When Gadu, Justin Jones, Kaleena Miller and Pramila Vasudevan presented their work at the Southern Theater last weekend, the four up-and-coming choreographers offered a glimpse into their development process. While not billed as works in progress, the show, which bore no title beyond the names of the choreographers and the titles of their individual pieces, often felt more like a series of studies than finished dances.

Lit by Heidi Eckwall's minimalist lighting design, which used no color, Dustin Maxwell was on stage warming up as the audience trickled in before the start of the show. That set the tone for the evening as a whole, which often played the line between performance and rehearsal. Dancing in Vasudevan's "Headroom," Maxwell exhibited a fascinating nuance of movement in the subtle work, with a rippling torso and an exploration of the very minutest of gestures.

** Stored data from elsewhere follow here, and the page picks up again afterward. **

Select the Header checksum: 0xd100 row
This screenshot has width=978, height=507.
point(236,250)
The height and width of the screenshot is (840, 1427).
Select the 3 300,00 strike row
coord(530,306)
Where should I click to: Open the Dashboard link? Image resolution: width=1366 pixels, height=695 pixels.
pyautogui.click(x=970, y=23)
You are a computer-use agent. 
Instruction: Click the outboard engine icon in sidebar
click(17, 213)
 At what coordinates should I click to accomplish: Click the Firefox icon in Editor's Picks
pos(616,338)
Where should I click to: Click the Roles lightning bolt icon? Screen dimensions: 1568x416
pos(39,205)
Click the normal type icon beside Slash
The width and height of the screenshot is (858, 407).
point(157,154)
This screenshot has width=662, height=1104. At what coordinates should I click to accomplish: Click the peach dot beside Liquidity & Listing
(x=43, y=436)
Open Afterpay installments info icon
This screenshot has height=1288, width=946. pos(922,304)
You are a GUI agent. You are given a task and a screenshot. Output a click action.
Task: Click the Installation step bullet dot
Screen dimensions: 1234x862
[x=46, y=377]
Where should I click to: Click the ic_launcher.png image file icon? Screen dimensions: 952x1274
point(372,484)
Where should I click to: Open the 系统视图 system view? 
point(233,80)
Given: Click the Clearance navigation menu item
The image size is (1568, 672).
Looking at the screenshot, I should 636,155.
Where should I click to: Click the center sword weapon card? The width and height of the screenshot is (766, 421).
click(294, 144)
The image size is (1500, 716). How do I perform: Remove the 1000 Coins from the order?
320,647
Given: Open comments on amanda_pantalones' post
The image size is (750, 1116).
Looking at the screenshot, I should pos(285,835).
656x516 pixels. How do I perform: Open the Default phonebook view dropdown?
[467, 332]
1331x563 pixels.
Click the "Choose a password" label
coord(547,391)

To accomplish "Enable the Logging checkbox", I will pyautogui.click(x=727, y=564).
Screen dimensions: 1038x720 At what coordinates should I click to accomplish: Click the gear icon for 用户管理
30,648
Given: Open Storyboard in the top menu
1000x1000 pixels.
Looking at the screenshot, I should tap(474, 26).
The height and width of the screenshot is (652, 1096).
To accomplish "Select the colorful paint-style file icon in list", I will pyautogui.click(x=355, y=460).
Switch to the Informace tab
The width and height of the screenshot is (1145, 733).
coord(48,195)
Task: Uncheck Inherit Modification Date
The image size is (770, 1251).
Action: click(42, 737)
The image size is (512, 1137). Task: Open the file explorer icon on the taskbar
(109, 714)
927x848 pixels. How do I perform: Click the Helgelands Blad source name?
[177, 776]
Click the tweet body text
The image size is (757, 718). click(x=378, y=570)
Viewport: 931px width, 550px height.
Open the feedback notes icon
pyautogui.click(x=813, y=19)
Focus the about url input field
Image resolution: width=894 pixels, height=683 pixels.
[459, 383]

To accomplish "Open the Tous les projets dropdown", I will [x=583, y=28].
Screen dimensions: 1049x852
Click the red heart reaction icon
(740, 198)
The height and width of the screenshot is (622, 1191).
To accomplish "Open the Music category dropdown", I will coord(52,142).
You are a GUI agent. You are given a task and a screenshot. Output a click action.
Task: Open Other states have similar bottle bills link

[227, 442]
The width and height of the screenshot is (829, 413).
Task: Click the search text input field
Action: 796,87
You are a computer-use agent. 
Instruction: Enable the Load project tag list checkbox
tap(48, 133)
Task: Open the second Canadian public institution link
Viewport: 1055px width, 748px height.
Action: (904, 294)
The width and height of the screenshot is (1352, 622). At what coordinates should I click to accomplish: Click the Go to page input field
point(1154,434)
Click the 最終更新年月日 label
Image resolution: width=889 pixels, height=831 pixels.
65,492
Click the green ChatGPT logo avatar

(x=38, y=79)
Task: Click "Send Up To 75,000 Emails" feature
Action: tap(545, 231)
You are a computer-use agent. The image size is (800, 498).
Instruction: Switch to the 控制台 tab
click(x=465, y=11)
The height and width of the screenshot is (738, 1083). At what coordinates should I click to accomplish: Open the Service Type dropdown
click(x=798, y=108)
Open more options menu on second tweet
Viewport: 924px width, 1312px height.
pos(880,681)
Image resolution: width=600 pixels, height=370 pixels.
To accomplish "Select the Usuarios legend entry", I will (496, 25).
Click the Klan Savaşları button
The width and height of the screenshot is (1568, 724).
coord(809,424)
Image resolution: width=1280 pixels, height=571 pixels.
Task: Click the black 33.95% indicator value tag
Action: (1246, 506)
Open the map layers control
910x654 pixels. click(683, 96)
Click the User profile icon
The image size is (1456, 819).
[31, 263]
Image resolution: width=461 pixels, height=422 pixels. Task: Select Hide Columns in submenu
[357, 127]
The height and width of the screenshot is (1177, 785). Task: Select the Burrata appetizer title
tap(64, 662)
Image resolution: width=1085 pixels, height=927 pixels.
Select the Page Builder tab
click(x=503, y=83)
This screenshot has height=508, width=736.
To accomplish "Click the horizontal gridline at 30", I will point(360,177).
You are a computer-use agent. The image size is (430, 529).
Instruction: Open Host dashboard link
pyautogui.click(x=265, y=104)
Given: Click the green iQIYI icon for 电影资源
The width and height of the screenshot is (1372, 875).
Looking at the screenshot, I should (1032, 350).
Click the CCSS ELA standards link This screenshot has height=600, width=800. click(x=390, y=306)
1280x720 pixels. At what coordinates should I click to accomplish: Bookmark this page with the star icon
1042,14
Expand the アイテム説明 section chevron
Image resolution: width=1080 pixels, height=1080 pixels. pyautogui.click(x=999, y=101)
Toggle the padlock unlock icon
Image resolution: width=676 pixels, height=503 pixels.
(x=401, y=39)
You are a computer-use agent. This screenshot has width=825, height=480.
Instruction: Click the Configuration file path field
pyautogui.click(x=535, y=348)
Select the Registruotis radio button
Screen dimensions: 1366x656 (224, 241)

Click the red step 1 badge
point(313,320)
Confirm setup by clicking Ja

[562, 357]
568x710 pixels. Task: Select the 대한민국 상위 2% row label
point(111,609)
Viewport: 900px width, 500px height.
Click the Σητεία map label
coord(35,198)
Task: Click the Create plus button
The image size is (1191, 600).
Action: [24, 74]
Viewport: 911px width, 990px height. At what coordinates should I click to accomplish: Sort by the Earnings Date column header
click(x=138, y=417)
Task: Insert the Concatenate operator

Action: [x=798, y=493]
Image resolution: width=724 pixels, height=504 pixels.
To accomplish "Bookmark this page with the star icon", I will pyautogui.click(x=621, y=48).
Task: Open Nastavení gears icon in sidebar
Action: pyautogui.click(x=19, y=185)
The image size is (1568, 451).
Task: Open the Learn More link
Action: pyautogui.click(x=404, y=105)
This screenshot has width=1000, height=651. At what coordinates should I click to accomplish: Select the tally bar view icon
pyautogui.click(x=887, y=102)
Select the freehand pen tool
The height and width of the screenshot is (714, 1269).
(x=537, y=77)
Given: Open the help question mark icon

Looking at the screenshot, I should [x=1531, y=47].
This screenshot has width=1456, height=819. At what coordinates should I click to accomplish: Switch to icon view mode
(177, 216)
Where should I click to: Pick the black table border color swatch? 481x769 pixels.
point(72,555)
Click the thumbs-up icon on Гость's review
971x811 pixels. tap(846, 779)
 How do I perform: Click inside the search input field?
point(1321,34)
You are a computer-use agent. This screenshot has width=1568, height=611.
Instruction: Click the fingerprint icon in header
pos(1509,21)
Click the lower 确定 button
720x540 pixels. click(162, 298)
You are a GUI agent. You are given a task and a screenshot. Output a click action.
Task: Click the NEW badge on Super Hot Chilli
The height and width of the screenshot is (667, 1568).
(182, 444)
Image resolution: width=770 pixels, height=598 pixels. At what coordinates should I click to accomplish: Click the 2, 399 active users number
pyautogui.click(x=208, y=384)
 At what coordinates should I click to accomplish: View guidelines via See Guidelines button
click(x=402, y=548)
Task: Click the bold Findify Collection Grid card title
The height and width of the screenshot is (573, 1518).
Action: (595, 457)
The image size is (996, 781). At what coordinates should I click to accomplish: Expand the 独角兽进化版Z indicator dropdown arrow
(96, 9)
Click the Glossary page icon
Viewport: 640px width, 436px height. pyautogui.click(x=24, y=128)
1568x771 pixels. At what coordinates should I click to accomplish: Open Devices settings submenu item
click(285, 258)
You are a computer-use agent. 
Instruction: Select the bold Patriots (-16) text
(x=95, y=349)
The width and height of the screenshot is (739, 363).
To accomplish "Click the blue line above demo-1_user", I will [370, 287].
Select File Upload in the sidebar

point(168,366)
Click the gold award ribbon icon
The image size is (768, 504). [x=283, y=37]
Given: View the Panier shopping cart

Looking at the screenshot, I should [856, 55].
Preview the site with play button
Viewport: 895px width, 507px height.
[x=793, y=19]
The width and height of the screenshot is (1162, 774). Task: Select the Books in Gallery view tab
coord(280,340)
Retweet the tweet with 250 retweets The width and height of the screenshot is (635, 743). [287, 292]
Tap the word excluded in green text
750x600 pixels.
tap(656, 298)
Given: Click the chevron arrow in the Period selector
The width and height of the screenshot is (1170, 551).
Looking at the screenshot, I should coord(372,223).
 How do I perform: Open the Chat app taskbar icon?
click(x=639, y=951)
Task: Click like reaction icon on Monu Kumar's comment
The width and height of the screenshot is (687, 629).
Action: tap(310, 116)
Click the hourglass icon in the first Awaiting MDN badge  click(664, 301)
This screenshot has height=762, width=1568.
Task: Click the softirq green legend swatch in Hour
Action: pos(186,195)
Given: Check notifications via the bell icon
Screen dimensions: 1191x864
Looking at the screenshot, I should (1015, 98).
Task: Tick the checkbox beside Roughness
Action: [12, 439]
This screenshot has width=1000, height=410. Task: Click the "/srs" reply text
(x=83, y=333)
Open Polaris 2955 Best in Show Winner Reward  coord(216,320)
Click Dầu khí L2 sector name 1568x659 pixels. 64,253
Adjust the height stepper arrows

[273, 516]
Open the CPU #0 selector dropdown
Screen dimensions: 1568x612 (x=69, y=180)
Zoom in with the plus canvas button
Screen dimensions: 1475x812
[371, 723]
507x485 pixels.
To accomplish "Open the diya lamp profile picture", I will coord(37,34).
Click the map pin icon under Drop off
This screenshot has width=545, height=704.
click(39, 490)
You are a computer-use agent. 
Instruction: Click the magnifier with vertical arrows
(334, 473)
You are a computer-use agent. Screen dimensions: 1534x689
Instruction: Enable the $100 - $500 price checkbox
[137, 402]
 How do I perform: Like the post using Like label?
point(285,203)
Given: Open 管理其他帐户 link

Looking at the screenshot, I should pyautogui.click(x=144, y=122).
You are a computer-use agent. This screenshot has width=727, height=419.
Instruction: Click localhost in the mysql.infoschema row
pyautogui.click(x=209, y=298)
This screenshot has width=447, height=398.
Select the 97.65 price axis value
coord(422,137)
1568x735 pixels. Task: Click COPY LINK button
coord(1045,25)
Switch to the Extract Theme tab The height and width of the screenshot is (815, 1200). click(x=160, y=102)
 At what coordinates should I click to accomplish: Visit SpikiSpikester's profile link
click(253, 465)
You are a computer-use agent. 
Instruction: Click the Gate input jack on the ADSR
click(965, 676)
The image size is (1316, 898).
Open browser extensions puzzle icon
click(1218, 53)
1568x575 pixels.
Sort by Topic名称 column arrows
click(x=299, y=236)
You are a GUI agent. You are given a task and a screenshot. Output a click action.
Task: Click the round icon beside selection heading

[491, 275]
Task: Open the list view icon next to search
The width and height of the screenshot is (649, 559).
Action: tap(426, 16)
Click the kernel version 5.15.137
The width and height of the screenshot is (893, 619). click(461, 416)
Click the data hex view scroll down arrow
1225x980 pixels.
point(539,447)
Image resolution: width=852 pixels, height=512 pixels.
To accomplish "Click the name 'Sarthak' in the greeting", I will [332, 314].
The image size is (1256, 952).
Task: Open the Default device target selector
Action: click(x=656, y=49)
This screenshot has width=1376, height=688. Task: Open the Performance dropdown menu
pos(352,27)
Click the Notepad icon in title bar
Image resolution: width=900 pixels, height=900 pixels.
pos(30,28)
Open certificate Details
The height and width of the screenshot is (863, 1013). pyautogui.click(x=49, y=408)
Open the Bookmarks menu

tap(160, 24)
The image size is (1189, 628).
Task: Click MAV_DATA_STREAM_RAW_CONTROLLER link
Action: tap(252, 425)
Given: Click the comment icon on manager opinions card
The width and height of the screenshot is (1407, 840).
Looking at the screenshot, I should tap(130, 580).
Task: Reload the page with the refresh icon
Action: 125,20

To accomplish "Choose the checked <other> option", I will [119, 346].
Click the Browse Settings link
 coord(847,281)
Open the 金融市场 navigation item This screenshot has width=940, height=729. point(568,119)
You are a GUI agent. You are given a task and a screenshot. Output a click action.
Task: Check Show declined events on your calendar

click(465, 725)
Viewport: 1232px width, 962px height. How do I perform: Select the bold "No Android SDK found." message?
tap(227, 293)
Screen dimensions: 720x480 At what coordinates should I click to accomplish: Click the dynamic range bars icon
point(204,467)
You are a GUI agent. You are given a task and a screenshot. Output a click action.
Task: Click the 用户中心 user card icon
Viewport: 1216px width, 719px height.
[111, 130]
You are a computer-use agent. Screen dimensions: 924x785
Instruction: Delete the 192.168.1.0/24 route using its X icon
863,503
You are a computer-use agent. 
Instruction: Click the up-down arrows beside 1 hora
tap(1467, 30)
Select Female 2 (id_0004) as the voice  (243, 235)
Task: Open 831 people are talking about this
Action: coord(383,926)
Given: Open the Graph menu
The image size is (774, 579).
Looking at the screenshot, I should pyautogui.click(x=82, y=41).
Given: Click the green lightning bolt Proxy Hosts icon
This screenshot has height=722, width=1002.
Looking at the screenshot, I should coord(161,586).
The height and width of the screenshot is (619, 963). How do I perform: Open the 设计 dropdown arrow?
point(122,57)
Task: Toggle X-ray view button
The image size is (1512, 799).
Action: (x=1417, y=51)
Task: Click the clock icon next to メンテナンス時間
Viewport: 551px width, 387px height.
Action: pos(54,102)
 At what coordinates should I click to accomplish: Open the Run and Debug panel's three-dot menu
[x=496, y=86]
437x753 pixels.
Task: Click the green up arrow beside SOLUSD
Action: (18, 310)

Jones' piece similarly, and perhaps more deliberately, brought the concept of rehearsal into a performance setting. In the midst of the piece, he would stop, suddenly, and move into a different phrase of movement without transition, as if he were practicing for himself, rather than for an audience. That casual, irreverent style didn't necessarily take away from the performance, partly because Jones is such a capricious, inspired performer.

Butoh artist Gadu's "Here Cometh the Balloon Man," easily could have slipped into a clown scene or a burlesque act had it been performed by anyone else. Walking inside a huge plastic bag filled with balloons, Gadu slowly released the balloons to reveal his white painted body dressed in a tank top and ballet skirt. Gadu captivated with his interplay of whimsical imagery and slow, weighted movement, but the work seemed to end just as it was getting started.

While Gadu's work remained firmly in a Butoh style, both Vasudevan and Miller sought to push outside of specific dance forms.

Vasudevan's work bore flashes of classical Indian dance forms, especially in her attention to distinct gestures, while Miller rooted her work in tap, but pushed against the form, especially in relationship to the music.

Miller and her dance partner, Galen Higgins, who contributed to the choreography, gave a refreshing take on a soft-shoe routine in "Door Won't Close." Dressed in bright red, they were like two crayons, embracing and rejecting old-time numbers. Of the four pieces, it felt the most complete, providing a satisfying ending to the evening.

Sheila Regan is a Minneapolis writer.